What Is the Law of Cosines?
The Law of Cosines relates the lengths of the sides of any triangle to the cosine of one of its angles. This calculator finds the third side c when you know two sides (a and b) and the angle C between them (the included angle). It generalizes the Pythagorean theorem to non-right triangles.
How to Use It
Enter the two known side lengths (a and b) and the included angle C in degrees — that is the angle opposite the side you want to find.

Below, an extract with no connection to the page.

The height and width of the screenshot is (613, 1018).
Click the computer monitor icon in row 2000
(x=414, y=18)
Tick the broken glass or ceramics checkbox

Press calculate to get side c and the intermediate value c². Any consistent unit of length works (cm, m, in, ft) since the formula is purely geometric.
The Formula Explained
The equation is $$c = \sqrt{a^{2} + b^{2} - 2ab\cdot\cos C}.$$ When \(C = 90\degree\), \(\cos C = 0\), the middle term vanishes, and the formula reduces to the Pythagorean theorem \(c = \sqrt{a^{2} + b^{2}}\). For acute angles \(\cos C\) is positive, shortening \(c\); for obtuse angles \(\cos C\) is negative, lengthening \(c\).
Worked Example
Suppose \(a = 8\), \(b = 11\), and \(C = 37.5\degree\). First compute \(\cos 37.5\degree \approx 0.793353\). Then $$c^{2} = 8^{2} + 11^{2} - 2\cdot 8\cdot 11\cdot 0.793353 = 64 + 121 - 139.630 = 45.370.$$ Taking the square root gives \(c \approx 6.7357\).
FAQ
Does the angle have to be in degrees? Yes — enter C in degrees; the calculator converts it to radians internally.
Which angle is C? C is the angle between sides a and b, located directly opposite the side c you are solving for.
What if C is exactly 90°? Then the calculation matches the Pythagorean theorem, \(c = \sqrt{a^{2} + b^{2}}\).